Außerdem hatten sie ihr alle in der alten Sprache die ewige Treue
geschworen. Seit dem Tage ihres Dienstantritts hatten die
Nachtfalken Nasuada mit niemandem mehr allein gelassen, von ihrer
Magd Farica einmal abgesehen.
Das heißt, bis heute.
Heute hatte Nasuada sie hinausgeschickt,
weil sie wusste, dass es bei ihrem Treffen mit Fadawar zu
Blutvergießen kommen konnte, was die Nachtfalken zum Einschreiten
gezwungen hätte. Aber auch so war sie nicht ganz wehrlos. In den
Falten ihres Gewandes hatte sie einen Dolch versteckt und ein
kleineres Messer im Mieder ihres Unterkleides. Außerdem stand das
hellsichtige Hexenkind Elva hinter einem Vorhang, jederzeit bereit
einzugreifen, falls es nötig wurde.
Fadawar klopfte mit seinem vier Fuß langen
Zepter auf den Boden. Der reich verzierte Stab war aus massivem
Gold, ebenso wie sein fantastisches Spektrum an Schmuck: goldene
Armreife bedeckten die Unterarme, ein Panzer aus gehämmertem Gold
schützte den Brustkorb, an seinem Hals hingen lange dicke
Goldketten und ziselierte Weißgoldscheiben dehnten die Ohrläppchen.

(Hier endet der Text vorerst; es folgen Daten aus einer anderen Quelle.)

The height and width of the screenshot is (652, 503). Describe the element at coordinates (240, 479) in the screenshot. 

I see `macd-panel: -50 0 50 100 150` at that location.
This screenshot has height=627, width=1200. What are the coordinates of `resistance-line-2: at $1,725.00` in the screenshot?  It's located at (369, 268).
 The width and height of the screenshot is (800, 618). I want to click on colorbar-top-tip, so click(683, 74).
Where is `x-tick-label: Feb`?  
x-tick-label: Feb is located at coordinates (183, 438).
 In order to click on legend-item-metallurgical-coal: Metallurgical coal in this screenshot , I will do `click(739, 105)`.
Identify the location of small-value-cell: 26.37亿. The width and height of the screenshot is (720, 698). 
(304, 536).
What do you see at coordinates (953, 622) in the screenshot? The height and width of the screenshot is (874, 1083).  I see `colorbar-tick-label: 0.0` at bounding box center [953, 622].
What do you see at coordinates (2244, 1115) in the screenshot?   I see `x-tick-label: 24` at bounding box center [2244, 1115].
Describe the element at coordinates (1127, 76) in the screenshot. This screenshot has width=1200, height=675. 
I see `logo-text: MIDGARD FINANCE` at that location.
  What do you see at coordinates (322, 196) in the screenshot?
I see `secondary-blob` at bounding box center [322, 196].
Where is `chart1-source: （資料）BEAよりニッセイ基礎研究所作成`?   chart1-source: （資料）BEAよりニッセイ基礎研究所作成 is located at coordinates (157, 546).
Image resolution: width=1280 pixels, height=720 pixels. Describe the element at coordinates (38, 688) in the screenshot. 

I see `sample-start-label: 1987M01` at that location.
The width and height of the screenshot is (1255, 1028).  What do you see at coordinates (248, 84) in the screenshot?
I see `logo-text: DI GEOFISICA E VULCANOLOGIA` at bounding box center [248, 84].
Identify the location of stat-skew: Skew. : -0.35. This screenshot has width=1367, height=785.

Auf dem Kopf ruhte eine Goldkrone von so gigantischen Ausmaßen,
dass Nasuada sich fragte, wie Fadawars Hals das Gewicht tragen
konnte, ohne sich zu krümmen, und wie ein so monumentales Gebilde
halten konnte. Es schien, als wäre die mindestens zweieinhalb Fuß
hohe Krone an seinem knochigen Schädel festgenagelt, damit sie
nicht herabfiel.
Fadawars Männer waren ähnlich, wenn auch
nicht ganz so prachtvoll herausgeputzt. Das Gold, das sie trugen,
sollte nicht nur ihren Reichtum, sondern auch den Status und die
Verdienste jedes Einzelnen symbolisieren sowie das Geschick ihrer
weithin berühmten Handwerker zur Schau stellen. Als Nomaden genauso
wie als Stadtbewohner waren die dunkelhäutigen Völker von Alagaësia
seit Langem für ihre Schmuckkunst bekannt, die in ihrer Vollendung
mit den Arbeiten der Zwerge wetteiferte.
Nasuada besaß auch ein paar Stücke, aber sie
verzichtete darauf, sie zu tragen. Ihre schlichten Gewänder konnten
nicht mit Fadawars Pracht mithalten. Ferner hielt sie es nicht für
klug, sich zu einer bestimmten Gruppierung zu bekennen, ganz gleich
wie wohlhabend oder einflussreich sie sein mochte, da sie alle
unterschiedlichen Volksstämme der Varden zu führen und zu vertreten
hatte. Wenn sie ihre Vorliebe für den einen oder anderen zeigte,
würde sie das Vertrauen der großen Masse verlieren.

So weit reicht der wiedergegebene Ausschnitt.